C:\Examples\Folder_1Ä€Ä\

Is it possible to use powershell with paths containing these characters? How can I do that?

Emi
  • 296
  • 1
  • 5
  • 18
  • No problem with me. Worked like a charm. Do you get an error message ? – Civette Jul 20 '23 at 08:57
  • It returns `Copy-Item : The filename, directory name, or volume label syntax is incorrect.` If I change the string value and exclude those characters, then it works fine. Since then, I tried debugging with `Write-Output $TestPath` and got the result `C:\Examples\Folder_1Ä€Ä\` I will edit the question, to reflect this. – Emi Jul 20 '23 at 09:25
  • Sorry, I cannot reproduce your issue. All fine here – Civette Jul 20 '23 at 09:53
  • You face a [mojibake](https://en.wikipedia.org/wiki/Mojibake) case: `[System.Text.Encoding]::GetEncoding( 1257).GetString( [System.Text.Encoding]::GetEncoding( 'UTF-8').GetBytes( 'Folder_1ĀČ'))` returns `Folder_1Ä€Ä`. Please [edit] your question to improve your [mcve]. In particular, share `[System.Text.Encoding]::Default`, `[System.Console]::InputEncoding`, `[System.Console]::OutputEncoding`, and `$PSVersionTable.PSVersion`. BTW, `Ā` (U+0100, *Latin Capital Letter A With Macron*) and `Č` (U+010C, *Latin Capital Letter C With Caron*) are both *Latin* (maybe you mean *non-ASCII*?) – JosefZ Jul 20 '23 at 14:53
  • If ASCII is the basic Latin without any letter modifiers, then yes, I meant non-ASCII. As for the rest, I don't really understand, what you mean. If I did, I might have been able to solve this problem on my own. Sorry. – Emi Jul 20 '23 at 15:26
  • "*I don't really understand, what you mean.*". Please [edit] your question to improve your [mcve]. Just share required info… – JosefZ Jul 20 '23 at 20:30

1 Answers1

1

It looks as you have a hassle with your codepage in Powershell. Check and switch to UTF-8.

Have a look at this:
StackOverflow: Changing PowerShell's default output encoding to UTF-8


Update

As you write

I found out that -encoding default works for my case

Default is your system codepage.
The simplest way to display it, just execute:

chcp

=> What is your codepage?


I suppose you've a small typo in you question:

You write:        C:\Examples\Folder_1Ä€Ä\
I would expect:   C:\Examples\Folder_1ĀČ\

These are typical character code translation problems, when interpreting UTF8 character's binary encoding by a local ANSI codepage. Ā => Ä€ and Č => ÄŒ

Please note, it is of interest

  • Which codepage is using your environment?
  • Which character encoding (codepage) is using the cmdlet's text?
  • Which encoding is used by Powershell for reading the cmdlet's text and for executing it.

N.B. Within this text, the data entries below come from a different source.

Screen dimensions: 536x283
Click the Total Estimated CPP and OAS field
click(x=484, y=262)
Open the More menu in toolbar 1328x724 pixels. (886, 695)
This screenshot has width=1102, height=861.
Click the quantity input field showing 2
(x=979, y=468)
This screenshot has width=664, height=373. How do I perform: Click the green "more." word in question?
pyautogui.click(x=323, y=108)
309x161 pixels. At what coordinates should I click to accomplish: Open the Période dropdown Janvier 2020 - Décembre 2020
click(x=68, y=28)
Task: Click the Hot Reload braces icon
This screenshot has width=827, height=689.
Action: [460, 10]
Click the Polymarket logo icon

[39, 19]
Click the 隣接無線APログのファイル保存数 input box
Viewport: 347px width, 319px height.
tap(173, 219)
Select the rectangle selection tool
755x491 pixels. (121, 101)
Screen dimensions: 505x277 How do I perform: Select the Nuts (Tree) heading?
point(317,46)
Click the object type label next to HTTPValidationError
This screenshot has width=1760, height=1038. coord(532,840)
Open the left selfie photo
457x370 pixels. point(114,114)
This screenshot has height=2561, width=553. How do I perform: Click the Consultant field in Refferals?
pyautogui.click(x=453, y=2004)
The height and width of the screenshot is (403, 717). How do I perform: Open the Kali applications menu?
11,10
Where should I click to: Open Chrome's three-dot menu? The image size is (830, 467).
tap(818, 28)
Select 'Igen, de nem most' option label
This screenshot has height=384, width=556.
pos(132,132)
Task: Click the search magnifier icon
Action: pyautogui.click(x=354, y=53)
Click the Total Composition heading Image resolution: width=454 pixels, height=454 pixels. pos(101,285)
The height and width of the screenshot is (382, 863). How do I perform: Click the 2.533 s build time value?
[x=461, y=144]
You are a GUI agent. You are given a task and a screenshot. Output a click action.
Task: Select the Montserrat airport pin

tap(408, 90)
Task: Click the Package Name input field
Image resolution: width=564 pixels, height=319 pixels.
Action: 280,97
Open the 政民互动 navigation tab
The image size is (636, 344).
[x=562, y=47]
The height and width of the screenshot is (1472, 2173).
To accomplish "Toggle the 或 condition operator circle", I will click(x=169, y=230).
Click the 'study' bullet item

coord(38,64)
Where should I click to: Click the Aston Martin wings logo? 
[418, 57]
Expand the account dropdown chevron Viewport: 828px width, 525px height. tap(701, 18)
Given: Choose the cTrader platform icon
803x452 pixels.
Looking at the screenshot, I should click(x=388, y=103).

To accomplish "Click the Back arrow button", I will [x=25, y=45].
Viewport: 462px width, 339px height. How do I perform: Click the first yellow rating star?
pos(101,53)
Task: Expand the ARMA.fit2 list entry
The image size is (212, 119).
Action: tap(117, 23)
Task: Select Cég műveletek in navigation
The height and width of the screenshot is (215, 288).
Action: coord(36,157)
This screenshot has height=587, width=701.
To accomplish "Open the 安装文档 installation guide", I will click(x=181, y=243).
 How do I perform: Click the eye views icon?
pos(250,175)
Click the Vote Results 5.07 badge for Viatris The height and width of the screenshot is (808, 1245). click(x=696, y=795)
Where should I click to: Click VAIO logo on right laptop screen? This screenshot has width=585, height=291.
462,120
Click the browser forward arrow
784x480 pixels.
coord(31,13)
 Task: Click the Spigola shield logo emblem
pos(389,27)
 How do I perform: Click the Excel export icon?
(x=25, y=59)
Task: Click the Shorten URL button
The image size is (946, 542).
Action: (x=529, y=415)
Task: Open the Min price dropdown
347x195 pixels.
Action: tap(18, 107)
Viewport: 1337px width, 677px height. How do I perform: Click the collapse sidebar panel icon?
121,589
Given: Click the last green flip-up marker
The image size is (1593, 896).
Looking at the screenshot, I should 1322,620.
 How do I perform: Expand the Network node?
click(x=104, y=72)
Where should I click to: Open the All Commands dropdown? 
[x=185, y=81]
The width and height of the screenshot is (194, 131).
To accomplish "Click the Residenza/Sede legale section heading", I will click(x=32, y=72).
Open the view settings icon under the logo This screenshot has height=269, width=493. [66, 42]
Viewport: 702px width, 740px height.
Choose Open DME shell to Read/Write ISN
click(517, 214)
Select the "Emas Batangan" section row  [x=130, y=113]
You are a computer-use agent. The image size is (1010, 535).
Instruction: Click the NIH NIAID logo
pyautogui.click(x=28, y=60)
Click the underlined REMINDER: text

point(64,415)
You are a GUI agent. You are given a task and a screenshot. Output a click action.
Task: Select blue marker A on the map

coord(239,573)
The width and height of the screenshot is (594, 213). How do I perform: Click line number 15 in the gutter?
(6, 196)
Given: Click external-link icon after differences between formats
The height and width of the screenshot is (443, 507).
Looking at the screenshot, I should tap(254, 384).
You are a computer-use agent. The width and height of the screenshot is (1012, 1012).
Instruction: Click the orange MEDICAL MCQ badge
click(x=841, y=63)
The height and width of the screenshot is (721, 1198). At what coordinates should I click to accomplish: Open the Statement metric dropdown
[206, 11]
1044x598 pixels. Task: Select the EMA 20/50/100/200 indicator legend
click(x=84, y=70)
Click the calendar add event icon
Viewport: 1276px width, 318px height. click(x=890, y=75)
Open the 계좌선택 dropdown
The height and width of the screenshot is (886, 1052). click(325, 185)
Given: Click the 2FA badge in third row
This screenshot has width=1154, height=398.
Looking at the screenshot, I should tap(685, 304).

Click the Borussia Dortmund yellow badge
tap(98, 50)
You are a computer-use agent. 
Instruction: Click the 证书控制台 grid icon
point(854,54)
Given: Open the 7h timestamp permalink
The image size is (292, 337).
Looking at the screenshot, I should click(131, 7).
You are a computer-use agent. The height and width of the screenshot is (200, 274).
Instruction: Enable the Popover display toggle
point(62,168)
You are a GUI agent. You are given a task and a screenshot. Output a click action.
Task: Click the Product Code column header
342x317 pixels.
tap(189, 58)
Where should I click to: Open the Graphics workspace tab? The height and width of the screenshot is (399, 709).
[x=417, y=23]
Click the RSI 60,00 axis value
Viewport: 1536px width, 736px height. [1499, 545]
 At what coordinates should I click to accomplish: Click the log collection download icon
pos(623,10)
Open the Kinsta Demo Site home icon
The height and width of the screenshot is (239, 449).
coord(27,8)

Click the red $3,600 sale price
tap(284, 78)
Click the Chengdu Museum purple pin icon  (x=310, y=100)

Seeing your info updates the logic says:

  1. As you can successfully execute the script with -encoding Default
    => Your script has been stored using your local codepage.

  2. As not using -encoding Default results in "extended" characters:
    => Powershell assumes UTF8 as encoding, and

    • converts the read binary values of the file to correct UTF8 (changing the characters ĀČ proper UTF8 coded characters)
    • but finally the converted characters binary representation is interpreted using the local ANSI codepage.
      The result is ĀČ, as the characters ĀČ are 2-byte-encoded in UTF8.

As a consequence you should take care that all your environments (also your GUI editor) and Powershell's default are set to the same codepage.

Regarding this

PowerShell is now cross-platform, via its PowerShell Core edition, whose encoding - sensibly - defaults to BOM-less UTF-8, in line with Unix-like platforms.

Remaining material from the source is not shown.